NAB has had a long relationship with TCorp, and is a key member of the panel of banks that distribute TCorp’s bonds to investors. Over three years ago, Jenkins approached Palmer with the idea of issuing a TCorp green bond. Back then, the market was in its infancy, and he has worked closely with Trigona and Palmer, providing updates on the development of the market, and keeping them abreast of market opportunities.

“TCorp valued David's knowledge in this area and he assisted us in our decision-making throughout the project,” says Trigona.

“We also wanted to make sure that the program really was one that set us up for the future and having David's experience across green, social and sustainability bonds was incredibly supportive of our decision to proceed with a sustainability bond program.”

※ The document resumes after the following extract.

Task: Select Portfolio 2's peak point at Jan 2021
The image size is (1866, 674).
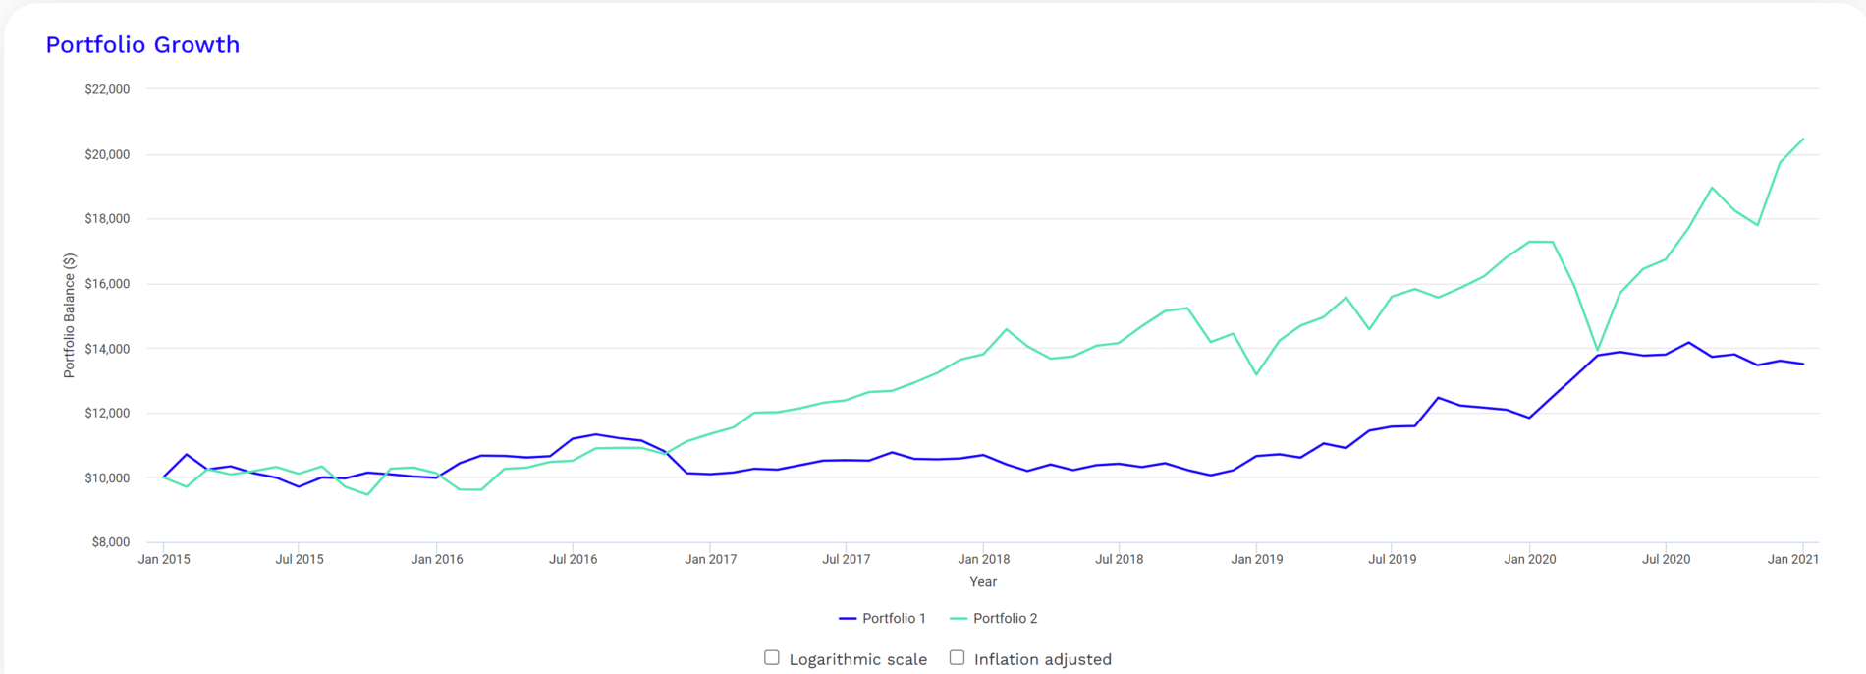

After TCorp drafted the program, Jenkins provided feedback on the draft based on his knowledge of market standards and frameworks. When TCorp was ready to go ahead with a green bond issue, it appointed NAB as sustainability structuring advisor and arranger, and as joint lead manager for the transaction, after a formal request for proposal (RFP) process.

“NAB has been specialising in this space for some time and has a high level of expertise. They have been appointed as structuring advisor on a number of significant deals that have been launched in the Australian market, so we were really pleased to work with NAB on this deal,” says Palmer.

Jenkins provided advice on launching the deal to investors and introduced Palmer and Trigona to several new investors in the ESG space. “He gave us a lot of clarity on who the investors were, and how we should approach them in terms of the information that we were presenting,” says Trigona.

A more sustainable future

For NAB the deal was another opportunity to help a client achieve its business goals while also addressing key societal and environmental challenges. “There’s a strong desire at NAB to support our customers and Australia in moving forward as we transition to a low-carbon environment globally,” says Jenkins.

For the New South Wales government, the sustainability bond program showcases the work the state is doing to address environmental and social issues and transition to a more climate resilient economy, and provides a mechanism for capital to flow more directly to projects which deliver positive environmental and social outcomes.

“For me the most satisfying thing about being involved in this deal was being able to make a difference, being able to work on a use-of-proceeds bond where we could actually match up for the investors where their money was going to, what is the impact of that investment, and what are the outcomes from an environmental and social perspective,” says Palmer.

Trigona says the deal has achieved its key objective of ensuring the long term viability of TCorp’s overall funding strategy. “We do feel now that we have made the program more sustainable in terms of diversification of the investor base. That means there are different types of investors that might be attracted to the TCorp funding model and therefore will be able to support our funding going forward. We are very, very pleased with the outcome.”